Vatsa, an MBA blogger, who applied unsuccessfully to Wharton first round and is now applying to a number of top MBA programs second round, writes in "Where’s the "me" in my essays?" about a valuable lesson: Be yourself. Work hard to submit your best but in Vatsa’s words, "Don’t obsess about the essays." He blames his recent Wharton rejection on trying to hard to provide what he thinks the adcom wants to read as opposed to writing about what he wants the readers to know.
Vatsa is 100% on the money.
When I ask admissions people what is the most common mistake applicants make, they usually respond, "Applicants write what they think we want to hear as opposed to what they want us to know."
At the same time, he blames consultants and the forums for advising, perhaps even pressuring, him to "do something extraordinary."
I plead guilty to encouraging all of you to write about what is most important to you and distinctive about you.
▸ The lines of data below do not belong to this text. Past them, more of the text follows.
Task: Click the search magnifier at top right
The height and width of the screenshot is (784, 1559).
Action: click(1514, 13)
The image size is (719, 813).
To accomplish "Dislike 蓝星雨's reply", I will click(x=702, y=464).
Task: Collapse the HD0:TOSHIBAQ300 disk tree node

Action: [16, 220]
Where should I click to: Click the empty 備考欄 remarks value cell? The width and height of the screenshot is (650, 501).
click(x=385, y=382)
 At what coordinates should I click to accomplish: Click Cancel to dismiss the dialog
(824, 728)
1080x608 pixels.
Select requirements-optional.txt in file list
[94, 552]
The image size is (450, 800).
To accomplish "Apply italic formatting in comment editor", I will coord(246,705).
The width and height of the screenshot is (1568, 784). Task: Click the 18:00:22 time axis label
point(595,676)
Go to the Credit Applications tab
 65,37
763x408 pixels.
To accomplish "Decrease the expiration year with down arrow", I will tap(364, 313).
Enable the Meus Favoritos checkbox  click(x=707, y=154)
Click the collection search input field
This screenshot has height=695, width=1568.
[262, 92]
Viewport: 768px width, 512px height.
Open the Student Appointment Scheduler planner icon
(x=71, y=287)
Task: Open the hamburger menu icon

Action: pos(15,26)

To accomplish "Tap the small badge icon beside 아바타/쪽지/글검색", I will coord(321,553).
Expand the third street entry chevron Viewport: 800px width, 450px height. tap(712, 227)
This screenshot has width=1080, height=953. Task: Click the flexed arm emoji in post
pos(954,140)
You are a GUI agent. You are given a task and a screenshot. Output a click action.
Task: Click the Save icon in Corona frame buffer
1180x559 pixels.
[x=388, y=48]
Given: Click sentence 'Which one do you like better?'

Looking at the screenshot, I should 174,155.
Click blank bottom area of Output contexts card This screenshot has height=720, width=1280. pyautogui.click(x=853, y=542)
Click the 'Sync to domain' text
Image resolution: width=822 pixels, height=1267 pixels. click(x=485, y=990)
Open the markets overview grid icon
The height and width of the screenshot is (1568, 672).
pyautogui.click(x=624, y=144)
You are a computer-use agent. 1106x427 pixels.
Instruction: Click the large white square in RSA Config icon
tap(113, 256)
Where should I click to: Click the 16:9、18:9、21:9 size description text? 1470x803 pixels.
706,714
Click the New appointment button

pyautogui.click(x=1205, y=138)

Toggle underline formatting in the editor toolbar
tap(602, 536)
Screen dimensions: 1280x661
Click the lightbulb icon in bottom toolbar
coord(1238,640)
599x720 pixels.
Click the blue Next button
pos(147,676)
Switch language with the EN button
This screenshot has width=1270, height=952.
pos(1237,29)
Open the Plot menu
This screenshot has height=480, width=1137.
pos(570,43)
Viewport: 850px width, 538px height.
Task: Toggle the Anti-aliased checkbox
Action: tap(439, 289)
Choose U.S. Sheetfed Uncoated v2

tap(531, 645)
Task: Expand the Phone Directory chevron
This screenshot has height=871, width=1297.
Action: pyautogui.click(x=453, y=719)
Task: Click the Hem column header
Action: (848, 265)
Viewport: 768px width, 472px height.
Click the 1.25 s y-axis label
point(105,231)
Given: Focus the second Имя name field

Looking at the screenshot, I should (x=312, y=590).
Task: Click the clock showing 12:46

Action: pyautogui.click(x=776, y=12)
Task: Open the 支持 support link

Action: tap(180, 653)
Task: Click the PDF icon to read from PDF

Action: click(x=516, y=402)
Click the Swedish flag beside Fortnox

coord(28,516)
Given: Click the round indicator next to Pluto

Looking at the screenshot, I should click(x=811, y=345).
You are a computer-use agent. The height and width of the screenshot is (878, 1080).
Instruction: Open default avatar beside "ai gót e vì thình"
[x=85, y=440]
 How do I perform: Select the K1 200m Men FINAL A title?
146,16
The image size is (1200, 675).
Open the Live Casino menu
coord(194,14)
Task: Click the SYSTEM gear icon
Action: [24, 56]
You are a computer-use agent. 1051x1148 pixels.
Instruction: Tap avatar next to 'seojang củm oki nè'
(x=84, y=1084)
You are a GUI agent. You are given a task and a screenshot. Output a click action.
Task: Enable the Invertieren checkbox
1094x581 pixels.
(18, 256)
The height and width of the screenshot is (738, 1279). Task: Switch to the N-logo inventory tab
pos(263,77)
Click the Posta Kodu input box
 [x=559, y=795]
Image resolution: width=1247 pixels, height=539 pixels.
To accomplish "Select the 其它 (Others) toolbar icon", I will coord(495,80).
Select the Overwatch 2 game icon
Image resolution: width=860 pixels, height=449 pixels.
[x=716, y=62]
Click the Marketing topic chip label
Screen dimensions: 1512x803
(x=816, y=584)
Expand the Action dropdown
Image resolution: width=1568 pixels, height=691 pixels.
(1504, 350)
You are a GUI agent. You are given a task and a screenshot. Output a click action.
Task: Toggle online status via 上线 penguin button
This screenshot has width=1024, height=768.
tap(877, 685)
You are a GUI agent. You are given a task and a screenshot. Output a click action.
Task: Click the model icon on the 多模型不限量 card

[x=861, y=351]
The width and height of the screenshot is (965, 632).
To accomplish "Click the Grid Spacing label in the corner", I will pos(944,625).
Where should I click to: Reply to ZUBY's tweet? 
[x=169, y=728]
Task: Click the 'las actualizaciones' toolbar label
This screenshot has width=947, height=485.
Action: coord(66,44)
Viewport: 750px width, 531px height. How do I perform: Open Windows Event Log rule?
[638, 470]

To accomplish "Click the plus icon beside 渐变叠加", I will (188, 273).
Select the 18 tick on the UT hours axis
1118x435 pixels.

And there is no conflict between the two, even if you aren’t from the Falkland Islands. When you write about what is most important to you, you decide constantly how to portray your experiences and values. For example, are you going to say you are a South Asian engineer or are you going to describe yourself in more precise terms that will also distinguish you automatically from the thousands of engineers in South Asia who apply to MBA programs? Could you be an environmental engineer in Singapore who grew up in Gujarat?
You don’t have to be a "mutant-zombie Antarctic explorer," a conqueror of Mt. Everest, the holder of a dozen patents, or the winner of ironman triathlons. You have to be you. But if someone is to recognize you in your essays, choose the experiences and words that distinguish you and introduce you as an individual to the admissions committee.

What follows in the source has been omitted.